What is the best way to use categorical predictors in xgboost

Sorry to trouble you again.

I have quite a few categorical predictors. Some can take on 3 values, some 300 and some 3000. I have about a million rows of data.
What would be the best way to put those categorical predictors into xgboost?

At the moment, I am converting each of those predictors to a continuous variable, with its value set to the proportion of the minority class over the training set. For example, one predictor might be a code. In the training set, when this code is ‘A3’, 3% of the observations are of class 1. So for all records with code A3, the continuous version of this code variable is set to 0.03. And so on for all the other values of the code (A4,A5, etc)
For the test set, I would also set those records with A3 to 0.03 - the proportions of 1’s in the training set.
Is that the right thing to do, and am I right to compute this over the training set?

Many thanks for your help, it is much appreciated.

That’s an odd way of handling categorical variables. Wouldn’t you usually convert categorical variables into dummy (one-hot-encoded) variables?

Current version of XGBoost cannot handle non-binary categorical features directly, and the expectation is that you’d convert them into binary dummies first. We are actively developing a new feature in XGBoost that would let you put in non-binary categorical features directly (#5949, #6137, #6140)

Yes, it does seem odd. However, it is suggested in ‘The elements of statistical learning’, page 310, section 9.2.4 in the 2nd edition. I have seen it done by the name of Ordered Target Statistics, and it is also what is done in catboost.

Thanks for the reference. I looked it up in my ESL book. The idea seems to be similar to the practice of target encoding, for which many packages exist:

Target encoding is often used as an alternative one-hot encoding, as one-hot encoding tends to slow down training.

This link is also useful: https://www.kaggle.com/vprokopev/mean-likelihood-encodings-a-comprehensive-study

Thank you, that’s very useful.

According to ESL, the problem with 1-hot encoding is not so much that it slows down the training, but rather that there are too many possibilities of splitting the categories.

Would target encoding be something incorporated in a new version of xgboost, similar to catboost perhaps?

Thank you again,

Michel

I am not entirely convinced that target leakage is a problem with decision trees: Are we not always using the label to determine the optimal split?

Yes, we’d like to put in TargetEncoder in XGBoost at some point in the future.

ESL book page 310 doesn’t say anything about one-hot encoding:

When splitting a predictor having Q possible unordered values, there are 2^(Q-1) - 1 possible partitions of the q values into two groups, and the computations become prohibitive for large q.

which suggests create a binary split directly with the categorical variable without one-hot encoding. If one-hot encoding is used, you’d end up with Q binary dummy variables, so you don’t have 2^(Q-1) - 1 possible partitions (*). Instead, you have slower training because now the training matrix has many more features, and XGBoost consumes memory proportional to the number of features in the data matrix.
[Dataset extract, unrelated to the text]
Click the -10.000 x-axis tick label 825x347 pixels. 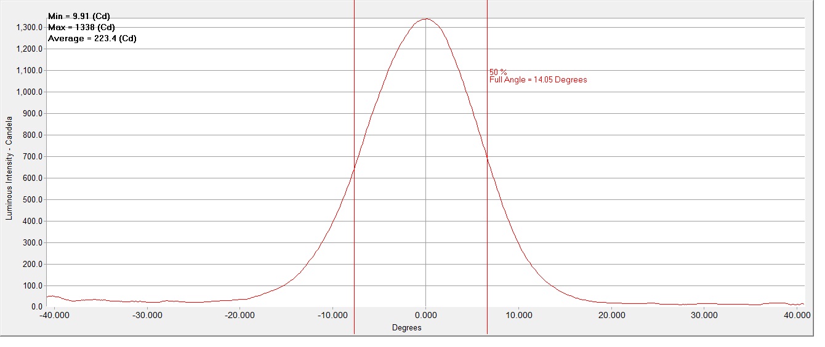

It is an issue because now the target is implicitly included in your input matrix. You can avoid the leakage by dividing training data into multiple folds. See https://medium.com/rapids-ai/target-encoding-with-rapids-cuml-do-more-with-your-categorical-data-8c762c79e784

(*) In practice, decision trees are fit with Greedy stepwise fashion, adding one binary split at a time. So if you split a single categorical variable into Q dummies, you do not consider all 2^(Q-1) - 1 combinations.

Yes, I can see that argument about the leakage, but I am not convinced yet that it will be a problem, except perhaps for rare codes. I think what I am going to do is use the H2O package in R to do the encoding.

I agree about not considering all combinations, but because the tree is only so deep, you can only explore a few individual codes vs. all the others lumped together.

I realize this is an old thread, but I have a closely-related question - how does XGBoost handle binary categorical features with no missing values? Do such features need to be one-hot/target encoded? Or is it OK to leave such variables as ints (0/1)?